Di sinistra ed ex presidente (dissidente) della Camera, Fausto Bertinotti osserva il suo successore grillino

Roma. “Io sono un vecchio comunista. Quindi, si parva licet, e vorrei dirlo con tutto il rispetto per la storia a cui appartengo, io lo capisco perché Roberto Fico non spiccica una parola sulla questione dei migranti e della nave Aquarius”, che sta ancora in mezzo al mare. E il termine, si parva licet, appunto, riferito al Movimento cinque stelle è “leninismo”, o “centralismo democratico”. E insomma Fausto Bertinotti, che è stato presidente della Camera, e di sinistra, lui che ha esercitato la sua funzione istituzionale con un alto grado d’intervento politico e libertà di tono, spingendosi ai confini della critica nei confronti della stessa maggioranza che lo aveva portato sullo scranno più alto di Montecitorio, accetta di parlare, con densità e spirito, del suo erede (si parva licet) Roberto Fico. Il nuovo presidente della Camera grillino detto “il dissidente muto”, perché tutti gli attribuiscono pensieri in dissenso, tormenti e dubbi, anche nei confronti delle sortite del ministro dell’Interno Matteo Salvini. Pensieri contropelo, che tuttavia lui non esprime, se non indirettamente, con gesti, allusioni, e soprattutto paradossali silenzi.

  

“Questa cosa alla luce della mia storia la capisco, purtroppo”, dice allora Bertinotti. “Quando una formazione politica si dà una missione salvifica totale fondata sulla propria diversità, e quindi si costituisce come comunità separata dalla cui compattezza dipende il conseguimento della missione salvifica di cui sopra, allora succede quello che sta succedendo a Roberto Fico. La compattezza fa premio su tutto. E che questo avvenga attraverso il centralismo democratico, o meno nobilmente attraverso la rete di Casaleggio, non fa una grande differenza. La negazione del pluralismo in ragione della finalità perseguita è una macchina potentissima di compressione del dissenso. E l’autocensura non è solo il prodotto di un opportunismo ma è un atteggiamento perfettamente coerente con la missione che si assegna a sé e alla propria compagine.
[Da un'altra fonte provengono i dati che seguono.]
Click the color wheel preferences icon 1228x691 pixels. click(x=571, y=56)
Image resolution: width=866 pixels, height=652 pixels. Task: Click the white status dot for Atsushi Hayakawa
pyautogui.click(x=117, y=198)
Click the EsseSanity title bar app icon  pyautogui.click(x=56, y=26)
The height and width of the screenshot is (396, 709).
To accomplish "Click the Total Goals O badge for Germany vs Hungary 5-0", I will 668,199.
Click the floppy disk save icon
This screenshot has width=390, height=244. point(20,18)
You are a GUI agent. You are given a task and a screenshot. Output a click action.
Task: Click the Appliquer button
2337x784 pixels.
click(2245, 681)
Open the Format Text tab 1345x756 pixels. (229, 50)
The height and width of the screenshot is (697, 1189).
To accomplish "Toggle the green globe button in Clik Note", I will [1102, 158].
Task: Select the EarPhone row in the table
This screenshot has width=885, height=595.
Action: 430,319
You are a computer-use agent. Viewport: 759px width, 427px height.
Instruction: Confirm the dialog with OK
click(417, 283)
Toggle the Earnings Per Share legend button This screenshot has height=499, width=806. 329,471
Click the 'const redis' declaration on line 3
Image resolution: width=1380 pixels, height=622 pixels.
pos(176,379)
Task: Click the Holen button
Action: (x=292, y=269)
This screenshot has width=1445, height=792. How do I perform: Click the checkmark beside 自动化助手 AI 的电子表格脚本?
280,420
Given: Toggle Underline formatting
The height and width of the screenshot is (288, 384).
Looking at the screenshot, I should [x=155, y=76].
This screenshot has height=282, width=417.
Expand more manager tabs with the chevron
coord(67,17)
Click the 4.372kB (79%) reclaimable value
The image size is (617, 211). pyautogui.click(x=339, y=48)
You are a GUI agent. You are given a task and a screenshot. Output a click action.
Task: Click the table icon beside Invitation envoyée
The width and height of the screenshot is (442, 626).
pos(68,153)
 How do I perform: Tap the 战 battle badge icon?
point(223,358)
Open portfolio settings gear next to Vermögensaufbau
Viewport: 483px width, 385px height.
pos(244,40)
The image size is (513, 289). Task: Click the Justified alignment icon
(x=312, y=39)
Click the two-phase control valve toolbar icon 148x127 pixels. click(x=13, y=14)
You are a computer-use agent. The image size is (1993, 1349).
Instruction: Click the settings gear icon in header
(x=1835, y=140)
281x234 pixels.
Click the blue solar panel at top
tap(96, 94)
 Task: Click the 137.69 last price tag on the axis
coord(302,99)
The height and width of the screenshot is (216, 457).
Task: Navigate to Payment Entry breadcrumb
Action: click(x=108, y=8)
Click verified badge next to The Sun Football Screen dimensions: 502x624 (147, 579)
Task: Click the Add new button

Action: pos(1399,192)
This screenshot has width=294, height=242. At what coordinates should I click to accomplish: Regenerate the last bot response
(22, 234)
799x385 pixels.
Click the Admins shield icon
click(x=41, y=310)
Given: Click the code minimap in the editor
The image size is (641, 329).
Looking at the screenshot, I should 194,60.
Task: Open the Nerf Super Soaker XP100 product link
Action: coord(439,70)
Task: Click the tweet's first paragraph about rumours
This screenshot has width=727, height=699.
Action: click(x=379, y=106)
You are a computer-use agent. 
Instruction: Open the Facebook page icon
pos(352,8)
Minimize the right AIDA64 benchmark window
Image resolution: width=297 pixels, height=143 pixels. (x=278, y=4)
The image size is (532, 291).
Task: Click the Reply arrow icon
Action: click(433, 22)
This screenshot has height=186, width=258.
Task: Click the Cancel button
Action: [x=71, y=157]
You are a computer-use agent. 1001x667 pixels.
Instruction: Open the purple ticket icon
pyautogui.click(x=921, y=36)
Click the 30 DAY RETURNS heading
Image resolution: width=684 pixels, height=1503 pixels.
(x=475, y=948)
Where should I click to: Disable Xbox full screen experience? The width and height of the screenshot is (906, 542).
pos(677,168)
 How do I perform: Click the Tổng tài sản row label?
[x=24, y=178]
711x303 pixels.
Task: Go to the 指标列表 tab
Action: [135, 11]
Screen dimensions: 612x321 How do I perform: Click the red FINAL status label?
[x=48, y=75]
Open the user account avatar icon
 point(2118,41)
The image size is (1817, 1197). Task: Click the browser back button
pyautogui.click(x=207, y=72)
Una missione totalizzante”.

  

Negli ultimi giorni una parte della sinistra ha animato, più o meno esplicitamente, attraverso i canali della moderna comunicazione internettiana, un surreale dibattito intorno al silenzio di Fico. Surreale perché attribuisce al presidente della Camera una dimensione politica (e morale?) che Fico forse non ha e, chissà, non desidera avere. Un dibattito anomalo, inoltre, perché fondato – in sostanza – su un silenzio che lascerebbe presumere l’esistenza di un dissenso. “Ma io ritengo al contrario che Fico sia un leader politico vero”, obietta invece Bertinotti. “E credo andrà misurato nel lungo periodo”. Tuttavia, concede il vecchio leader di Rifondazione, “il dibattito che si è scatenato intorno al suo silenzio ha un che se non di irreale, direi di inutile. Bisognerebbe piuttosto spostare l’ottica, e concentrarsi su cosa succede nei dintorni dei Cinque stelle. In realtà i 5 stelle, secondo me, sono di fronte a un bivio. Un bivio di sistema. Questo Movimento dovrà decidere, strada facendo, se andare verso un’alleanza organica con la lega di Salvini, costituendosi sostanzialmente come ‘regime’. E attenzione: uso questo termine in funzione puramente descrittiva, non di giudizio, perché dargli dei fascisti è puramente insensato. La seconda strada del bivio di cui parlavo porta invece a una soluzione quasi ‘morotea’. E’ il tragitto di reciproca legittimazione – di Lega e M5s – in un governo come quello attuale, due forze diverse che si legittimano sicché da quel momento in poi entrambe sono titolate a governare. E superata la fase del governo si dispongono all’alternanza. Avremmo in questo modo, l’una contro l’altra, due nature diverse di populismo. Non so dire come andrà a finire, ma lo scopriremo presto”.

    

E a occhio, Bertinotti, che non ha certo simpatia per la Lega (ma nemmeno per il M5s), vede con preoccupazione entrambe le strade del bivio che descrive. D’altra parte, quando gli si chiede un giudizio sulla vicenda della nave Aquarius e del suo sballottato e straziato contenuto umano, lui dice che è “una grande tragedia. Non voglio esagerare con l’enfasi”, aggiunge. “Ma provo un’angoscia profonda per quella che Camus definirebbe l’aria del tempo. Se una cosa così può accadere, vuol dire che siamo arrivati a una crisi della civiltà. Questa storia è una cartina di tornasole. Indicativa dello stato dell’arte di un dramma che si consuma sostanzialmente nell’impotenza di ciò che resta della civiltà europea. Che non sa reagire a questa barbarie. E’ come se la devastazione di civiltà progredisse a mangiarsi quello che resta”.

   

Ed ecco allora il giudizio sul governo, sulla sua natura, la sua anima e composizione. “Questo governo è il segno politico del processo che ho appena descritto”, dice Bertinotti, deciso come scolpisse un epitaffio. La crisi della civiltà, niente meno. “E’ una reazione con forti radici popolari, tanto che vengono chiamati populisti. E’ una reazione alla crisi di questa epoca, ma che allo stesso tempo incarna e rivela la crisi stessa. Mi viene in mente quella poesia di Konstantinos Kavafis, che fa ironia nei confronti di quegli ultimi epigoni dell’impero romano, logorati nello spirito e fiaccati nel corpo, al punto da invocare l’avvento dei barbari come una palingenesi provvidenziale. Com’è che fa?”. S’è fatta notte, e i barbari non sono più venuti / Taluni sono giunti dai confini, han detto che di barbari non ce ne sono più / E adesso, senza barbari, cosa sarà di noi? / Era una soluzione, quella gente.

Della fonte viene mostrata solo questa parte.